Source: pyccapt/calibration/reflectron_correction/batch_cli.py

When to use this instead of the notebook

  • You have many EPOS files in one folder (or a tree of folders) and want to correct them all with the same instrument preset in one pass.

  • You want corrected outputs sitting next to the raw EPOS, ready to be loaded by the calibration tutorials as .h5.
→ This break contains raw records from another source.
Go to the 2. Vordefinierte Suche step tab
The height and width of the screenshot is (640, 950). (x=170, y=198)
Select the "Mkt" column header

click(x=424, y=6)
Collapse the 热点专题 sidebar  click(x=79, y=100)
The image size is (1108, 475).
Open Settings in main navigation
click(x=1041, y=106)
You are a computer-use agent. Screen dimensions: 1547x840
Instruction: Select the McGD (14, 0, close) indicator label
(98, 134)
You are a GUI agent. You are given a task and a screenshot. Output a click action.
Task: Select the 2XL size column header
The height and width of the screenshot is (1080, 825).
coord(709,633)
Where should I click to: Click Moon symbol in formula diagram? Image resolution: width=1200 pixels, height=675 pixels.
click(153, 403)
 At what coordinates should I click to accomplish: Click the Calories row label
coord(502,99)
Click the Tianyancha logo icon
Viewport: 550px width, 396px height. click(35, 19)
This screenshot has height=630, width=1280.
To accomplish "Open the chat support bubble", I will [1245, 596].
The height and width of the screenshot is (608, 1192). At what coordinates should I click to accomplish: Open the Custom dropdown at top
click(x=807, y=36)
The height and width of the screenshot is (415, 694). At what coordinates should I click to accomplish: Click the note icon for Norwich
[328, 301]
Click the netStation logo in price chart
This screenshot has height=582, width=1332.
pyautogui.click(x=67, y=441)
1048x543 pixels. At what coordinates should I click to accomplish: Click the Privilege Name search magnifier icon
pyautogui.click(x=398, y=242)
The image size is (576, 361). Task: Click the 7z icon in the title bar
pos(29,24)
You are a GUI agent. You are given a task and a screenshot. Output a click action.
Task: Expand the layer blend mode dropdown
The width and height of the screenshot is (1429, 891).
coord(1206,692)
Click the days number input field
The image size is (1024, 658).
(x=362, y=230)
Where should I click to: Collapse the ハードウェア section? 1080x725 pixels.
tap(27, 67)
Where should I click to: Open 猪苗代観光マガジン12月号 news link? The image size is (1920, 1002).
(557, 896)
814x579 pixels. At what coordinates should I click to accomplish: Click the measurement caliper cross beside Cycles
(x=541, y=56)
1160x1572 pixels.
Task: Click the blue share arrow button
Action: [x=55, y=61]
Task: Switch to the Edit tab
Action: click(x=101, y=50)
For one-off interactive exploration with detector-map previews, use the notebook workflow at pyccapt/calibration/tutorials/jupyter_files/reflectron_correction.ipynb.

Usage

List the available instrument presets:

python -m pyccapt.calibration.reflectron_correction.batch_cli --list-instruments

Correct every EPOS in a folder (non-recursive):

python -m pyccapt.calibration.reflectron_correction.batch_cli \
    "E:/datasets/run_42" \
    --instrument 5000xr_oxford_5083_23091

Recurse into subdirectories, also write a corrected .epos next to the .h5, and overwrite existing outputs:

python -m pyccapt.calibration.reflectron_correction.batch_cli \
    "E:/datasets" \
    --instrument 3000xhr_leoben_21_14093 \
    --recursive --save-epos --overwrite

Remove every previously written *_corrected.h5 and *_corrected.epos under a folder. Preview with --dry-run first:

python -m pyccapt.calibration.reflectron_correction.batch_cli "E:/datasets" --clean --recursive --dry-run
python -m pyccapt.calibration.reflectron_correction.batch_cli "E:/datasets" --clean --recursive

Arguments

folder

Folder to scan for .epos files. Omit when using --list-instruments.

-i, --instrument

Instrument preset key (e.g. 5000xr_oxford_5083_23091) or its human-readable display name (case-, space- and dash-insensitive). Run with --list-instruments to see the full list.

-r, --recursive

Recurse into subdirectories when searching for .epos files.

--save-epos

Also write a corrected .epos file next to the .h5 output.

--overwrite

Overwrite existing _corrected outputs (skipped by default).

--list-instruments

Print the available instrument presets and exit.

--clean

Delete every *_corrected.h5 and *_corrected.epos file under the folder (respects --recursive). No reflectron correction is run. Combine with --dry-run to preview the deletions first.

--dry-run

With --clean, list the files that would be removed without deleting them.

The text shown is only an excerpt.